Remembering 9/11

It seems presumptuous for an Australian to be talking about 9/11 and yet it was an event which affected us all, wherever we lived, and yes it’s right that we should also  record our memories for our descendants as suggested by Thomas MacEntee at Geneabloggers..

On 11 September 2001, we were woken by a call from our daughter interstate soon after 10.15pm…her message seemed garbled, something about a plane and the World Trade Centre. It made no sense but we turned on the TV as directed and to our horror saw the recurring image of the first plane impacting the WTC.  We phoned our other two daughters who lived in Darwin not far away and they jumped in the car in their pyjamas to head to our place as we had cable TV.

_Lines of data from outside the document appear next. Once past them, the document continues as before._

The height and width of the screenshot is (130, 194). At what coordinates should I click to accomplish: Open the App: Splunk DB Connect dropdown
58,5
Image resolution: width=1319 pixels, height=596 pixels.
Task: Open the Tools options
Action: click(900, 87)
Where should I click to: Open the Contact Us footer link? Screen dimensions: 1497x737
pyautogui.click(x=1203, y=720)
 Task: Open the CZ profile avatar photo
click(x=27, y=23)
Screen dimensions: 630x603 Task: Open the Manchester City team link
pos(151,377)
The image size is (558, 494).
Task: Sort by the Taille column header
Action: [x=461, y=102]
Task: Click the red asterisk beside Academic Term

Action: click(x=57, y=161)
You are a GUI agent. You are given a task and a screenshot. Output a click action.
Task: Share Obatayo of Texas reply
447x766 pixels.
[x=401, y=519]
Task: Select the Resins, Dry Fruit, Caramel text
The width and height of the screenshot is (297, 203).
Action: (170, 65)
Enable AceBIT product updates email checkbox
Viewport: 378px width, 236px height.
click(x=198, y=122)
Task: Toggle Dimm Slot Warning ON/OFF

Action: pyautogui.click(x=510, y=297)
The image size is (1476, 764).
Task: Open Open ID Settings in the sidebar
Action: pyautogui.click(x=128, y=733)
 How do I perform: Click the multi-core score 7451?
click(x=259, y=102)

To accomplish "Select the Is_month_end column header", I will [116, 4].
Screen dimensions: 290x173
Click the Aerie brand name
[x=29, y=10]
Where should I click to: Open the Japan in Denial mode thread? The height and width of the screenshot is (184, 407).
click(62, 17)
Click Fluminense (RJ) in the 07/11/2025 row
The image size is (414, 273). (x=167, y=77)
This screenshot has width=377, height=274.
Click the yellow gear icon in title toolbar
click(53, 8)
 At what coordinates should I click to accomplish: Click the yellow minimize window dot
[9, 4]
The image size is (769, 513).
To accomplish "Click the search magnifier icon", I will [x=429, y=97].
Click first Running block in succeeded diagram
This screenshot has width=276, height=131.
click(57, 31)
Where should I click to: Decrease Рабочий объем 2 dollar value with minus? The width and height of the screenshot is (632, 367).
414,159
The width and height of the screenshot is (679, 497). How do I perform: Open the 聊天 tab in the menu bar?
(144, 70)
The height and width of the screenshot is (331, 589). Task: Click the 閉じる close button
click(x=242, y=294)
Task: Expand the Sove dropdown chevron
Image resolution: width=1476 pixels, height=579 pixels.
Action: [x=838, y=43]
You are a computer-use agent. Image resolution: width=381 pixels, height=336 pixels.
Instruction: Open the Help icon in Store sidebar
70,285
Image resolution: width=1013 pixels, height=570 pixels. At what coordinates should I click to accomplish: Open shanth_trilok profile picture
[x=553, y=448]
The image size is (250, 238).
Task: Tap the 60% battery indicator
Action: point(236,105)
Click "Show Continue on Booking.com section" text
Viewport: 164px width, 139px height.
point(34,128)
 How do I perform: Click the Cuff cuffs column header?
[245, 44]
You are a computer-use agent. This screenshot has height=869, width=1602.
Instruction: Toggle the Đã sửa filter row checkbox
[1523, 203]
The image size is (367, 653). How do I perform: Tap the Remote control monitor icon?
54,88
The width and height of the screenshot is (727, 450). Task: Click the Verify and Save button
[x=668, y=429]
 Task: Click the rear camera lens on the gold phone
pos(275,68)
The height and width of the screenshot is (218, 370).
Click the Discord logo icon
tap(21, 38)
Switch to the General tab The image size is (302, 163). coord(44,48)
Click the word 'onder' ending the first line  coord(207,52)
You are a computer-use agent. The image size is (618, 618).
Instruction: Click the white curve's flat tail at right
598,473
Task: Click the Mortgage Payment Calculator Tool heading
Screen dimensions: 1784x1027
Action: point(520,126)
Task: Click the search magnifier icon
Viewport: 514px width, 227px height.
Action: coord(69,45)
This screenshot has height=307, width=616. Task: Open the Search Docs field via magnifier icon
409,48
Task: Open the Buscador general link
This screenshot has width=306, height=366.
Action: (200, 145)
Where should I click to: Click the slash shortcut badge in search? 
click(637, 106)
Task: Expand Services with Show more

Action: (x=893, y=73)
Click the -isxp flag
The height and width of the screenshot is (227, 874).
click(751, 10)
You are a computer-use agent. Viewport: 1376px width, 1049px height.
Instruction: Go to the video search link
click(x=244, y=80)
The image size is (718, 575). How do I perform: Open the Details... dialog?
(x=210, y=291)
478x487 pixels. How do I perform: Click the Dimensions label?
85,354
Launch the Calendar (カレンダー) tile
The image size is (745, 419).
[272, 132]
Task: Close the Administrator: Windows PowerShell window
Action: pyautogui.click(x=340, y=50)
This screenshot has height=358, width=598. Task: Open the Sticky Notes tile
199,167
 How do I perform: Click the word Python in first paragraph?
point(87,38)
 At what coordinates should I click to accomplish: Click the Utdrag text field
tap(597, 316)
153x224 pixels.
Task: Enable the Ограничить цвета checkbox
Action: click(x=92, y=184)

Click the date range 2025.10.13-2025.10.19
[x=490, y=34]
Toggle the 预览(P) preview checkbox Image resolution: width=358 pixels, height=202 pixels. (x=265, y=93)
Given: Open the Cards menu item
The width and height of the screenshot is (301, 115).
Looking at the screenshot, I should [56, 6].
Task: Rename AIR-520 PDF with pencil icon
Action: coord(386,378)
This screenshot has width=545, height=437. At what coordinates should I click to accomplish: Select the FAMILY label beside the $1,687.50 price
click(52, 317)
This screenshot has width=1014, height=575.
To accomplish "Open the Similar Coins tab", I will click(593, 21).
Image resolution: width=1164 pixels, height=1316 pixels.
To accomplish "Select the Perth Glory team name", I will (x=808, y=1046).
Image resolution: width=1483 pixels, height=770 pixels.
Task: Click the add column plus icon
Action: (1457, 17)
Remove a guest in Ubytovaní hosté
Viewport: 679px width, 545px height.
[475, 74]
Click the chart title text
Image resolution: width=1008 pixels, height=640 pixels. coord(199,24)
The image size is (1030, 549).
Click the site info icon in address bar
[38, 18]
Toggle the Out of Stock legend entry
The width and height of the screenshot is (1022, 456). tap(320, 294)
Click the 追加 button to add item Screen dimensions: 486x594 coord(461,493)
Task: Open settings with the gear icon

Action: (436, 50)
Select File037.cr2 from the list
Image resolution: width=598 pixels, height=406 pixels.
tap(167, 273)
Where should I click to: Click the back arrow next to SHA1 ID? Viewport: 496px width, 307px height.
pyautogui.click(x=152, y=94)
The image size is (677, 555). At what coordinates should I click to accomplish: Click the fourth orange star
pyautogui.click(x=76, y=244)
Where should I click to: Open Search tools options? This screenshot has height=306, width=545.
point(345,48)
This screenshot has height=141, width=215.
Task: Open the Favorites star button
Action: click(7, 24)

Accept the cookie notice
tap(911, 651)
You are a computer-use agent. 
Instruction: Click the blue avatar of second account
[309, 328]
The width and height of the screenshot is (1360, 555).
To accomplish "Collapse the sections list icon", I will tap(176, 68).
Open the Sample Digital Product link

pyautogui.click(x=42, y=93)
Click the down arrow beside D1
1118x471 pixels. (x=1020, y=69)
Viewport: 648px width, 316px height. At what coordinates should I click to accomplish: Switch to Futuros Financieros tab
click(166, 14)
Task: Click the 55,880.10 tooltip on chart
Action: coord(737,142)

Incredulous we watched as the second plane smashed into the towers.  There was no chance now that this had been some kind of bizarre pilot error and accident. Like the usually case-hardened CNN journalists we couldn’t assimilate what we were seeing as the vision rolled again and again, as if by watching it would suddenly somehow make sense.

Image from Wikipedia Commons.

We were aghast as the tower crumbled like some giant disintegrating sand castle … stunned, horrified.  How to reconcile that with the gorgeous views we’d seen from the WTC less than 10 years before, the thoughts of the poinsettias and the Christmas fairy lights in the foyer, people going about their business.

My thoughts turned to a couple of our 4th year medical students from the Northern Territory Clinical School who were doing clinical rotations in New York. I feared for what they would see and have to deal with in the coming hours, with visions of ambulances screaming towards hospitals. As the clock ticked round, the reality dawned and it was so much sadder and more sobering…there would be no overloaded emergency departments, the loss of human life was enormous.  No longer much of a praying person I prayed for all those lost and especially their families.

We watched for hours as the stories unravelled: the Pentagon, people jumping to their deaths, firemen climbing the stairs as others came down (how much courage did that take?); farewell in-flight phone calls to families (a blessing or a horror?).

Fireman calling for assistance; author Preston Keres. Wikipedia Commons.

In the aftermath what I remember most is those courageous firemen, the bewildered people on the streets covered in dust and that slowly crumpling tower.

We knew no one who was there, it didn’t affect our friends or families, and yet it touched our lives and changed our world.

Perhaps one day we’ll have the opportunity to revisit New York and pay our respects at the 911 Memorial.